Required work: Among the entries below, only the lines starting at the one with "About: Amoeba’s Lorica (315, 444)" and ending at the one with "He and She (548, 444)", both included, are to be printed exactly.
*** Opening Raw data ***
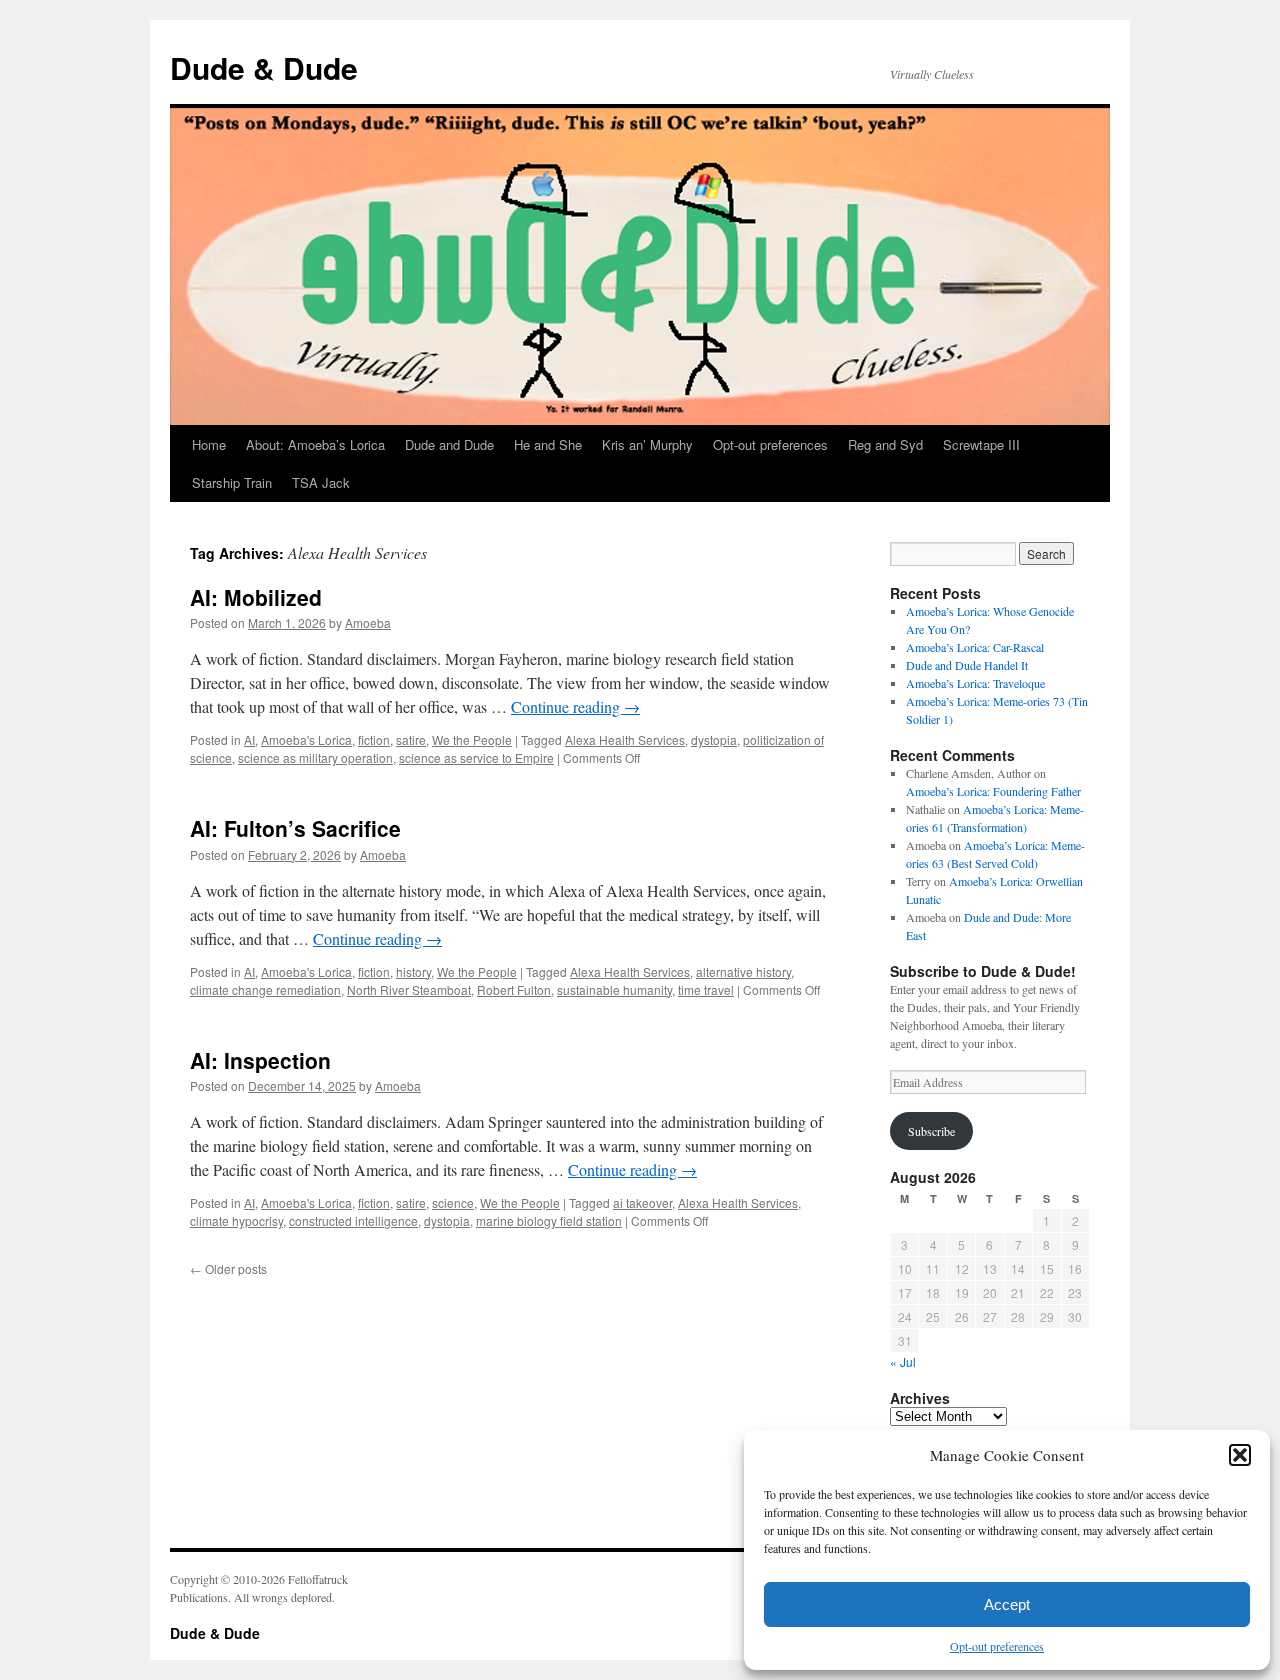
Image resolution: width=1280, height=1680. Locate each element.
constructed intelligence (353, 1220)
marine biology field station (549, 1220)
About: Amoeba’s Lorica (315, 444)
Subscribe (931, 1131)
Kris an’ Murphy (647, 444)
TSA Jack (321, 482)
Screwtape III (981, 444)
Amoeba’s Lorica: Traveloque (975, 683)
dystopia (714, 739)
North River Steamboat (409, 989)
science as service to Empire (476, 757)
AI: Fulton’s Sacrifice (295, 828)
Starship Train (232, 482)
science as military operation (315, 757)
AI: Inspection (260, 1060)
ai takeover (642, 1202)
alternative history (743, 971)
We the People (472, 739)
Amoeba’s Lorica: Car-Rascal (975, 647)
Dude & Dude (264, 67)
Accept (1007, 1604)
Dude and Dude (449, 444)
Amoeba (368, 622)
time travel (706, 989)
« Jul (903, 1361)
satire (411, 739)
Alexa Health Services (625, 739)
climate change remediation (265, 989)
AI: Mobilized (256, 597)
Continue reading (575, 706)
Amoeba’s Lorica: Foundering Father (993, 791)
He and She (548, 444)
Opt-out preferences (997, 1646)
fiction (374, 739)
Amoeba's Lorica (306, 739)
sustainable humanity (614, 989)
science (453, 1202)
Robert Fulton (514, 989)
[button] (1240, 1455)
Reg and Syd (885, 444)
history (413, 971)
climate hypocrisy (236, 1220)
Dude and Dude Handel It (967, 665)
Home (209, 444)
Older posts (228, 1268)
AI (249, 739)
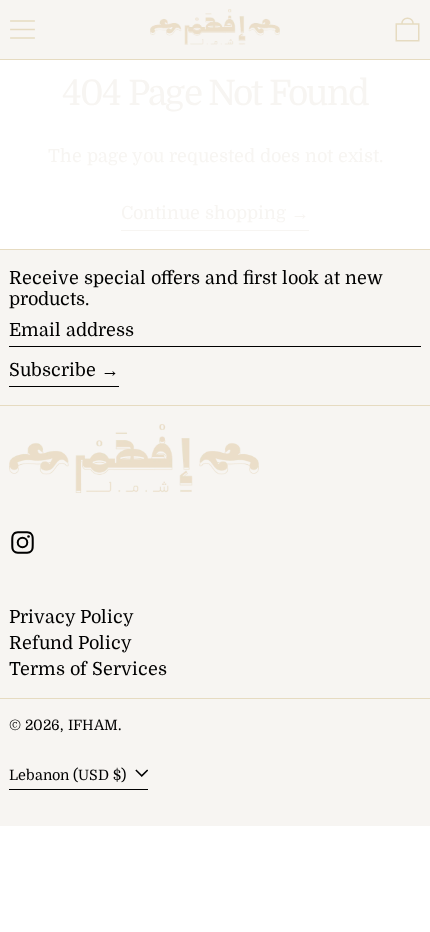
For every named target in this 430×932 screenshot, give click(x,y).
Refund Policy (70, 643)
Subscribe (52, 370)
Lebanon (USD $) (69, 775)
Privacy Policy (71, 617)
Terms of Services (88, 669)
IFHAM (93, 725)
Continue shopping (203, 213)
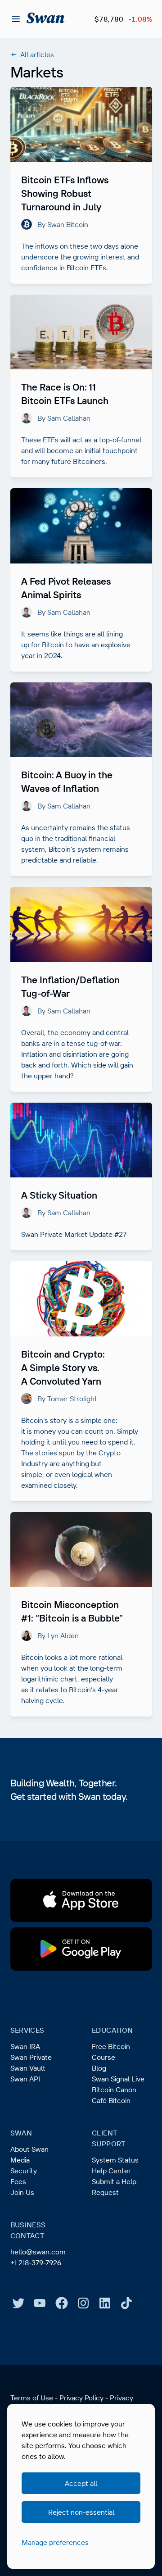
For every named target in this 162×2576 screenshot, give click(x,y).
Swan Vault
*** Closing Raw data ***
Exercise solution:
About: Amoeba’s Lorica (315, 444)
Subscribe (931, 1131)
Kris an’ Murphy (647, 444)
TSA Jack (321, 482)
Screwtape III (981, 444)
Amoeba’s Lorica: Traveloque (975, 683)
dystopia (714, 739)
North River Steamboat (409, 989)
science as service to Empire (476, 757)
AI: Fulton’s Sacrifice (295, 828)
Starship Train (232, 482)
science as military operation (315, 757)
AI: Inspection (260, 1060)
ai takeover (642, 1202)
alternative history (743, 971)
We the People (472, 739)
Amoeba’s Lorica: Car-Rascal (975, 647)
Dude & Dude (264, 67)
Accept (1007, 1604)
Dude and Dude (449, 444)
Amoeba (368, 622)
time travel (706, 989)
« Jul (903, 1361)
satire (411, 739)
Alexa Health Services (625, 739)
climate change remediation (265, 989)
AI: Mobilized (256, 597)
Continue reading (575, 706)
Amoeba’s Lorica: Foundering Father (993, 791)
He and She (548, 444)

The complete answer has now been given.